Exciting news has recently been uncovered as the administration announced the secret meaning behind the iconic slogan “A University on the Rise.” While seemingly a somewhat-truthful tagline regarding the improvement of campus, the phrase was actually a clue as to the final plans for construction on campus: the transformation of Stevens into a self-sustaining, fully-functioning airship capable of staying in the air for several months at a time. The project, worked on in secret by the Mechanical Engineering department, is finally ready to be unveiled to the public.
“The idea first came up when President Farvardin watched Pixar’s Up,” one of the spokesmen for the project described. “We got a call at two in the morning; work started the next day.”
“Have you seen Up?” Farvardin asked in a private interview. “They lift up a whole goddamn house! With balloons! It’s outrageous! What’s the point of having a school full of engineers at your disposal if you can’t get them to do cool stuff?”

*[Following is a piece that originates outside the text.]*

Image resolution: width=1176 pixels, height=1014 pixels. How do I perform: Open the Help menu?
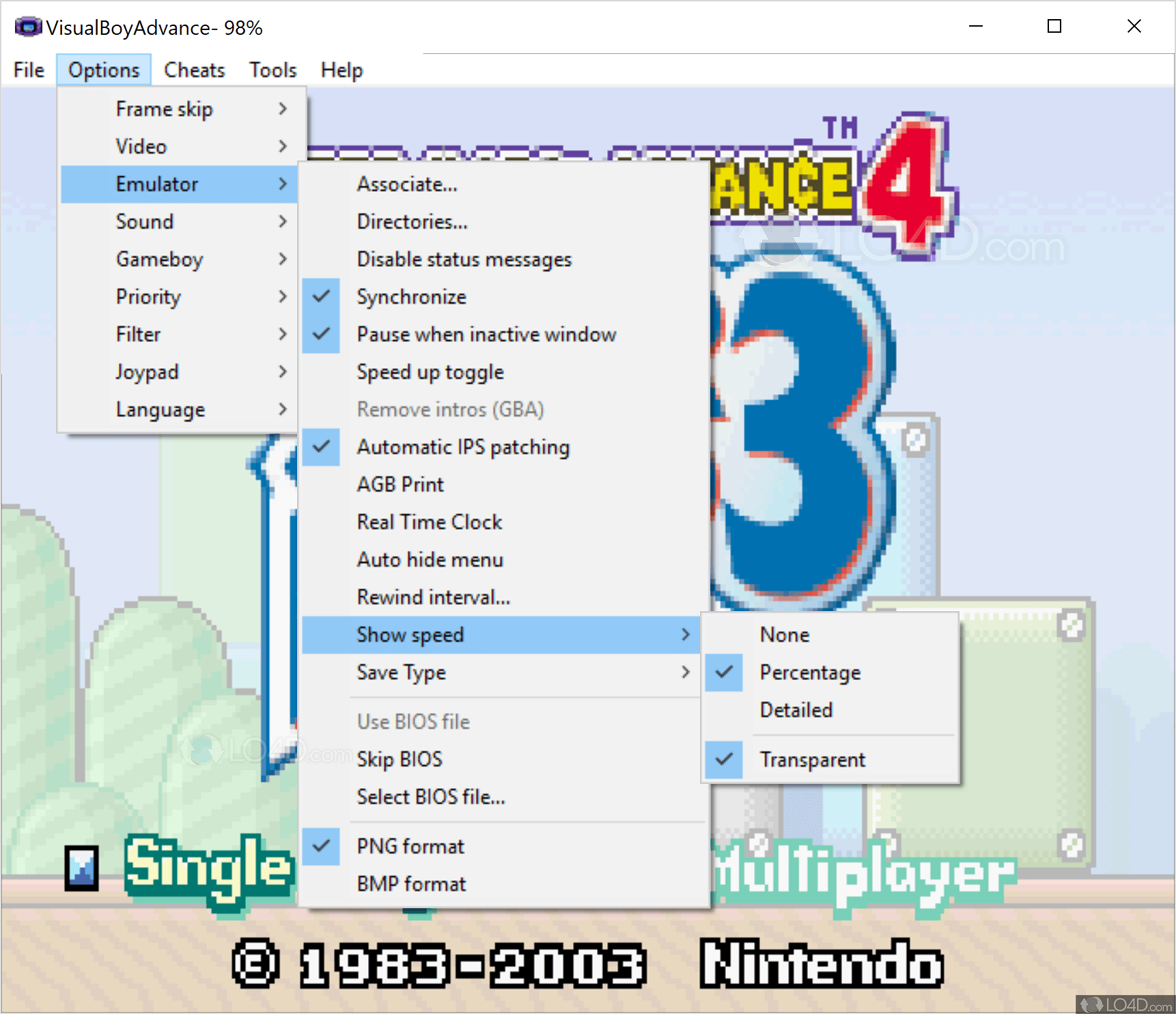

Millions upon millions of balloons have been strapped onto every building on campus, all of them in the iconic red and gray Stevens colors. Once Farvardin says the word, these buoyant miracle workers will unleash their magic onto the unsuspecting campus, dragging all of the buildings into the mercy of the skies. Once in the air, students will have to zipline between buildings to get to their destinations, a fact that has unnerved some of the more height-sensitive students, or “wussies,” as they are referred to by the administration. “People are saying that we should strap balloons onto the shuttles, too, and carry students around that way,” one administrator said. “But what’s the point of being in the air if you’re going to hide away in a car? I can’t handle these absolute cowards that are getting in the way of our God-given right of being a University on the Rise. If they fall, they fall.”
Though the entire enterprise is undeniably awesome, there are still some naysayers, even within the administration. “If we leave the ground, then we’ll lose the deposit for the flowers we got for Accepted Students Weekend,” the head gardener lamented. “You know how difficult it is to plant hundreds of flowers in like three days? I’ve got dirt all over my good overalls!”

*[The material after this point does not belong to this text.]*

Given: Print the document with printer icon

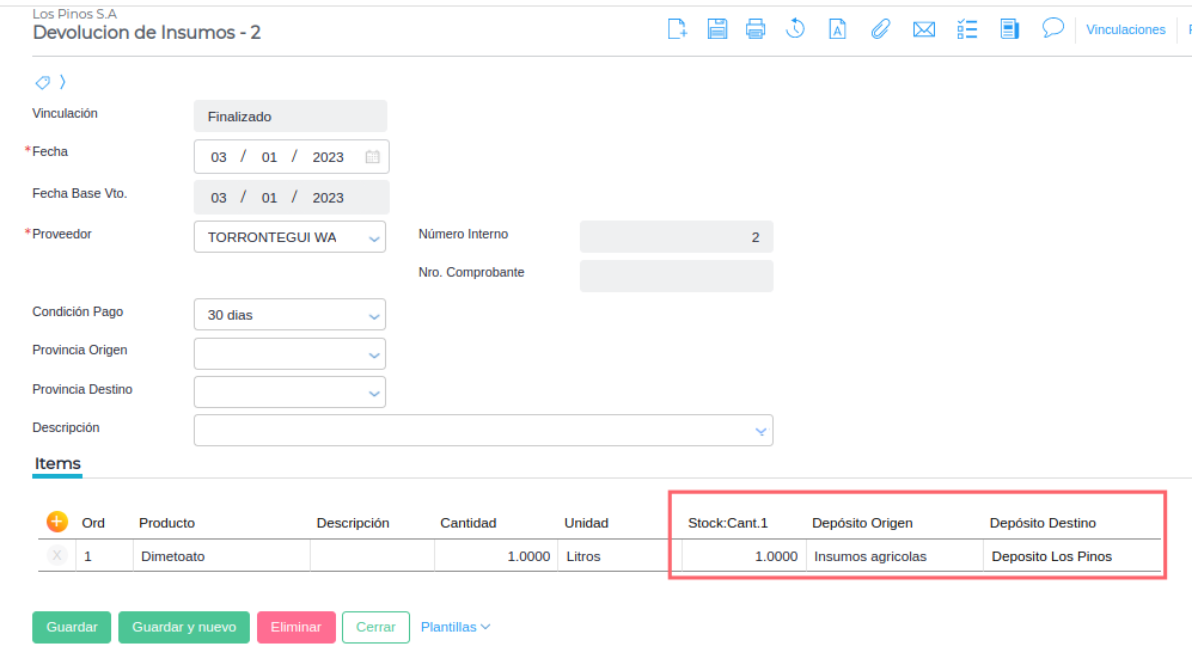Looking at the screenshot, I should 756,29.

The school’s escape to the clouds has also angered some students, who regard “University on the Rise” as little more than propaganda. “NYU went airborne over seven years ago!” one impassioned student said in an interview earlier this week. “And their mascot isn’t even a bird! How can they expect us to believe that Stevens is the Innovation University when we’re so far behind on the times?”
Critics have also expressed concern about how this change is going to affect the ungodly amount of construction currently plaguing campus, with the Gianforte Academic Center nearing completion and Hayden and Davis about to be shamelessly destroyed to make room for the Towers of Innovation. “People act like we don’t know what we’re doing,” said one administrator, “which is completely unfair — obviously we’ve thought about how to continue construction in the air. What we’re doing is we’re going to tie a balloon to each brick and set them loose so that they float up to the construction site. It’s a foolproof plan.”
As hundreds of balloons and tanks of helium arrive at campus each day to prepare for take-off, everyone on campus is waiting with bated breath for the day we slip the bonds of this mortal earth and fly unburdened into the great unknown. Once that happens, maybe those fences will actually be true.